Publication
Findings of the WMT25 Multilingual Instruction Shared Task: Persistent Hurdles in Reasoning, Generation, and Evaluation
Tom Kocmi; Sweta Agrawal; Ekaterina Artemova; Eleftherios Avramidis; Eleftheria Briakou; Pinzhen Chen; Marzieh Fadaee; Markus Freitag; Roman Grundkiewicz; Yupeng Hou; Philipp Koehn; Julia Kreutzer; Saab Mansour; Stefano Perrella; Lorenzo Proietti; Parker Riley; Eduardo Sánchez; Patricia Schmidtova; Mariya Shmatova; Vilém Zouhar
In: Barry Haddow; Tom Kocmi; Philipp Koehn; Christof Monz (Hrsg.).
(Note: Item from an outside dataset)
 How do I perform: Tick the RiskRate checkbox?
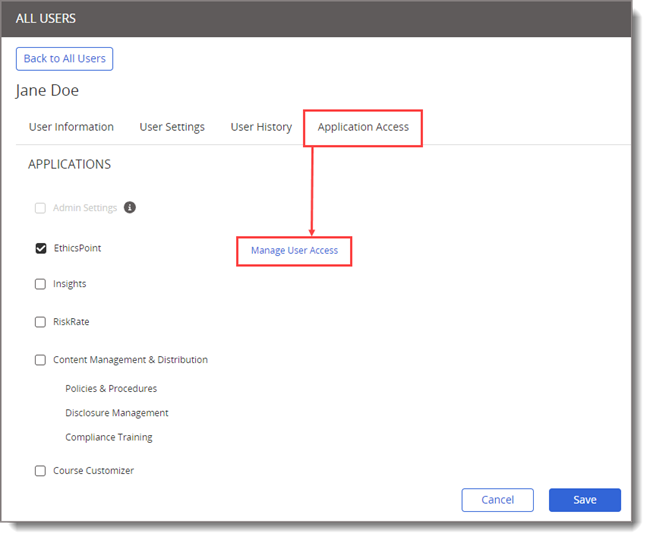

Proceedings of the Tenth Conference on Machine Translation. Conference on Machine Translation (WMT-25), November 8-9, Suzhou, China, Pages 414-435, ISBN 979-8-89176-341-8, Association for Computational Linguistics, 11/2025.
Abstract
The WMT25 Multilingual Instruction Shared Task (MIST) introduces a benchmark to evaluate large language models (LLMs) across 30 languages. The benchmark covers five types of problems: machine translation, linguistic reasoning, open-ended generation, cross-lingual summarization, and LLM-as-a-judge.We provide automatic evaluation and collect human annotations, which highlight the limitations of automatic evaluation and allow further research into metric meta-evaluation. We run on our benchmark a diverse set of open- and closed-weight LLMs, providing a broad assessment of the multilingual capabilities of current LLMs. Results highlight substantial variation across sub-tasks and languages, revealing persistent challenges in reasoning, cross-lingual generation, and evaluation reliability. This work establishes a standardized framework for measuring future progress in multilingual LLM development.